### Required action
Only the lines with the string "input" are needed; return each of them from the entries below.

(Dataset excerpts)

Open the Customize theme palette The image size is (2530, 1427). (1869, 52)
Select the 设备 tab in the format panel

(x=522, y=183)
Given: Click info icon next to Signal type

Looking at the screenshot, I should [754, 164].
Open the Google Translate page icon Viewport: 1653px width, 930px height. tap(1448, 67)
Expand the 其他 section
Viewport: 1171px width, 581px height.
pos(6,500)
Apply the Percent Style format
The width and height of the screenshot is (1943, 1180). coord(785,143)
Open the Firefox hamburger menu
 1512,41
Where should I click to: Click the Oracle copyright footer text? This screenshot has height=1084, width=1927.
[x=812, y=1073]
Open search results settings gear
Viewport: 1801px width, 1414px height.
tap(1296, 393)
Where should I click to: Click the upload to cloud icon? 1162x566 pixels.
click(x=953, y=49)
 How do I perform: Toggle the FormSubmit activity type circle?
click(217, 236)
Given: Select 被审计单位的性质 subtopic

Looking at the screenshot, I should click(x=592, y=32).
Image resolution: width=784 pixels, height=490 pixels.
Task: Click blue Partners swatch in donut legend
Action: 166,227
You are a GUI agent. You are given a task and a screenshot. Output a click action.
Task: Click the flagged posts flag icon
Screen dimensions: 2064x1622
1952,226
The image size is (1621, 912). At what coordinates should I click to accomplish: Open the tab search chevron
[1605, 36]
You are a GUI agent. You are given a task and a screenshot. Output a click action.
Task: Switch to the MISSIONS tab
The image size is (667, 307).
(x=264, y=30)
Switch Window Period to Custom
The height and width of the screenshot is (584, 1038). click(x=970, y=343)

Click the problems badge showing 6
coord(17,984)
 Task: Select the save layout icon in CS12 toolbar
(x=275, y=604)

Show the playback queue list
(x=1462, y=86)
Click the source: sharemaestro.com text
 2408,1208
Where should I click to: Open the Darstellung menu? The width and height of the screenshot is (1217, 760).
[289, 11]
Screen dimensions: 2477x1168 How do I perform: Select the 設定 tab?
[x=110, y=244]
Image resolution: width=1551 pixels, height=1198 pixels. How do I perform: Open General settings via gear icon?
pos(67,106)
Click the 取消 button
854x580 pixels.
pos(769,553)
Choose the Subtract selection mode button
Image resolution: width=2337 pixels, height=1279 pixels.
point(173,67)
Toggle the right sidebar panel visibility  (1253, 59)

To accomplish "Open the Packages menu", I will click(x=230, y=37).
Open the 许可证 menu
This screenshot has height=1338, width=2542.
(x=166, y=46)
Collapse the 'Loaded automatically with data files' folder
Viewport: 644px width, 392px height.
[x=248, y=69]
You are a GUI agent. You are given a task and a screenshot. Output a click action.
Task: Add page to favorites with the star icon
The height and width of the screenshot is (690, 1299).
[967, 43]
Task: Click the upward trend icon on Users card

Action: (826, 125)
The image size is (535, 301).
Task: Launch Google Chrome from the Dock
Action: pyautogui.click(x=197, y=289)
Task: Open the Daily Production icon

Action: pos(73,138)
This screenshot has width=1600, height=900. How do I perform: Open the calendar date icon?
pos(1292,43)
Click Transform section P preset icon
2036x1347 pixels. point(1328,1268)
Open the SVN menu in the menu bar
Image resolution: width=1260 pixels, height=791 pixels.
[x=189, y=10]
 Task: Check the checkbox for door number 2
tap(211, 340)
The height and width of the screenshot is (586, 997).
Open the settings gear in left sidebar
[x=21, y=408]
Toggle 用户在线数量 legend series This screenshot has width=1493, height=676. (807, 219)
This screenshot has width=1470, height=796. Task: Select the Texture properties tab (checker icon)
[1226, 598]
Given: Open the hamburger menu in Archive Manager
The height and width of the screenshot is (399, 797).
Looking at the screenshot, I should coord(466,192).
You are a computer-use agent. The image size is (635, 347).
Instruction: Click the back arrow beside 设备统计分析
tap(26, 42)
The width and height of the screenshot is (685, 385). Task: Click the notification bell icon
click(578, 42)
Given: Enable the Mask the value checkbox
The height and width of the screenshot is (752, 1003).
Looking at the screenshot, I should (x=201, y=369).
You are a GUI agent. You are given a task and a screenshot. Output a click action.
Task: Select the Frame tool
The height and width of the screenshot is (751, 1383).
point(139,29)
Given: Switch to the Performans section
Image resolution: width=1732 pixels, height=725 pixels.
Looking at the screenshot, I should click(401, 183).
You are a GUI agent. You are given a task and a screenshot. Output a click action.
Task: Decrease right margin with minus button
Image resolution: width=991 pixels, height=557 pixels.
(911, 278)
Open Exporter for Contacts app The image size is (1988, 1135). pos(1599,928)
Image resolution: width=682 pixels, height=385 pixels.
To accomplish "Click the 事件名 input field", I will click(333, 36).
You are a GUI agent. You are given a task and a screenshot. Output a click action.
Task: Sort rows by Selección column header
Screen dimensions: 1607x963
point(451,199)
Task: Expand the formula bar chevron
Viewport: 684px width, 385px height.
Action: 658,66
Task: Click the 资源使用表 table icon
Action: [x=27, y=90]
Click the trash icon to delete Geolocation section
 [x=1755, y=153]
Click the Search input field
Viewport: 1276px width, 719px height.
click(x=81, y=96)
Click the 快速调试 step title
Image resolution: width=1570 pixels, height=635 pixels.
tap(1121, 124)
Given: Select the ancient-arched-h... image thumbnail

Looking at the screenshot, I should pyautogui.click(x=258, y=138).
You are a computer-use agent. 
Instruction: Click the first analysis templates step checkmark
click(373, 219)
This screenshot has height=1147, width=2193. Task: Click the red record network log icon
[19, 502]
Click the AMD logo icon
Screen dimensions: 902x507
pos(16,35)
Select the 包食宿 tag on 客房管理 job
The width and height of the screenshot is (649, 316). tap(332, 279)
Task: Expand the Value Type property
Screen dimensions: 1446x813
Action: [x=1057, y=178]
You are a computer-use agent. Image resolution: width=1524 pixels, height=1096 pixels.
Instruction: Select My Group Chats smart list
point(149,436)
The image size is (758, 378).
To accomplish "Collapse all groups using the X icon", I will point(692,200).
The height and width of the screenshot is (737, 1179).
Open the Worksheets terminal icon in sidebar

### Result below
To accomplish "Click the 事件名 input field", I will click(333, 36).
Click the Search input field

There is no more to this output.